_The records_.

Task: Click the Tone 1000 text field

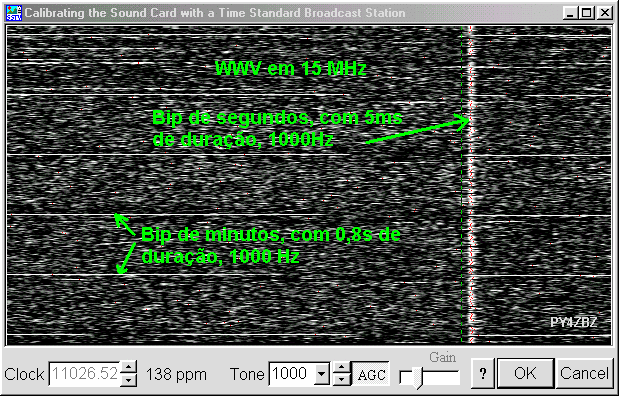Action: point(292,373)
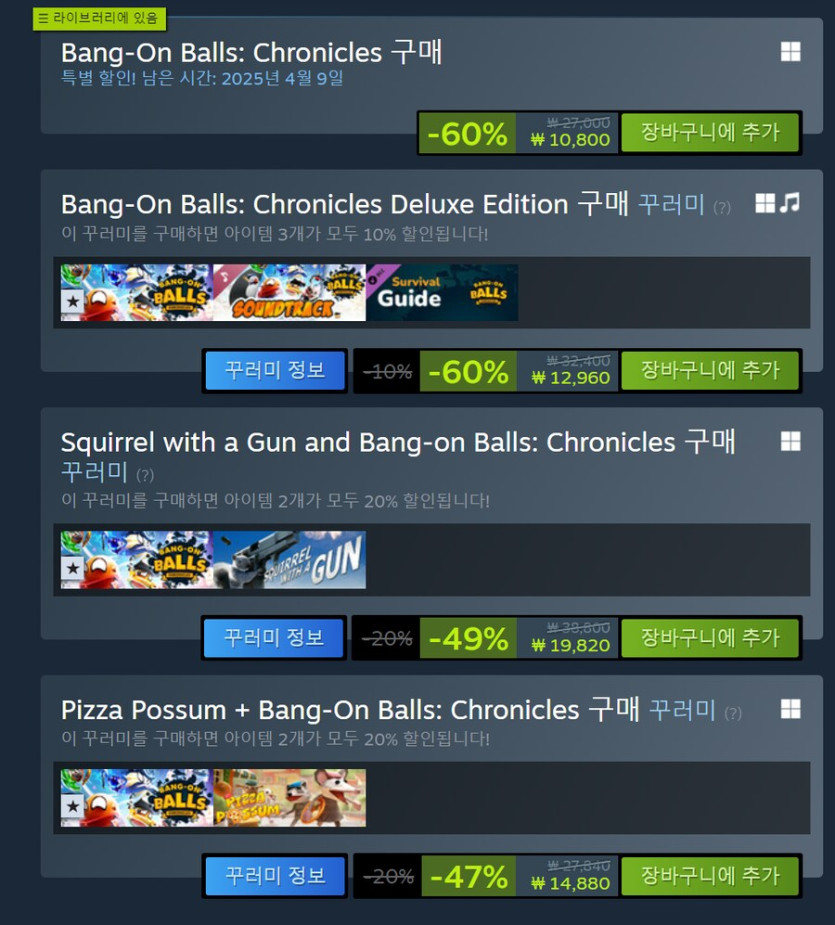Add Squirrel with a Gun bundle to cart
This screenshot has width=835, height=925.
click(x=710, y=638)
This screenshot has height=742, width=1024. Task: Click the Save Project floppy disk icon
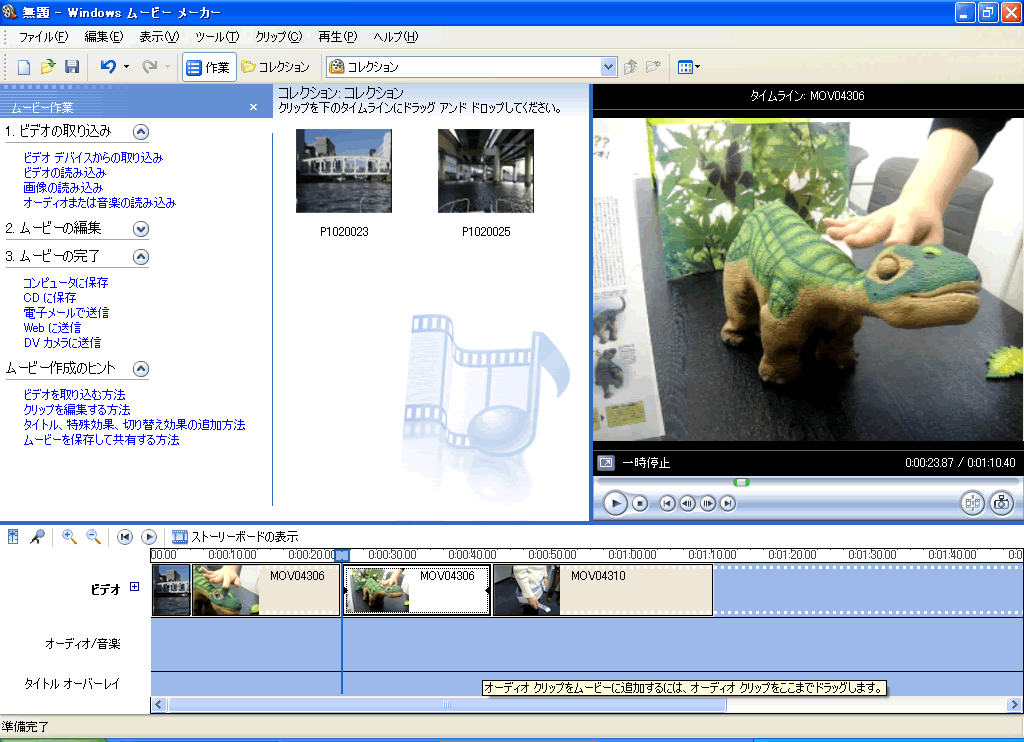pos(71,67)
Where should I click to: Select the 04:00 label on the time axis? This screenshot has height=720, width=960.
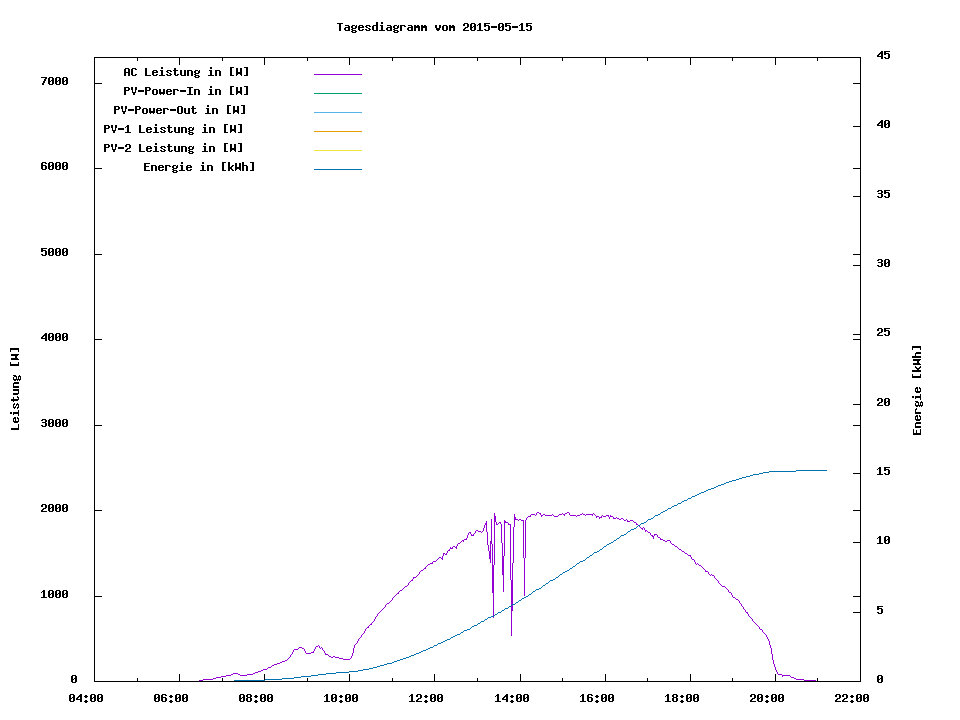[86, 698]
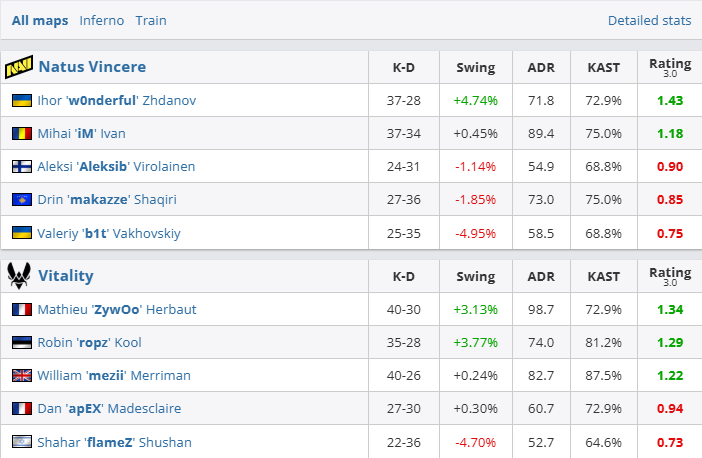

_Assignment_. Give the lines from the one containing "This screenshot has height=742, width=1024." through the last line of the material again, exactly and with no pictures, both ends included.

_Task answer_.
This screenshot has height=742, width=1024. Task: Click the Save Project floppy disk icon
pos(71,67)
Where should I click to: Select the 04:00 label on the time axis? This screenshot has height=720, width=960.
[86, 698]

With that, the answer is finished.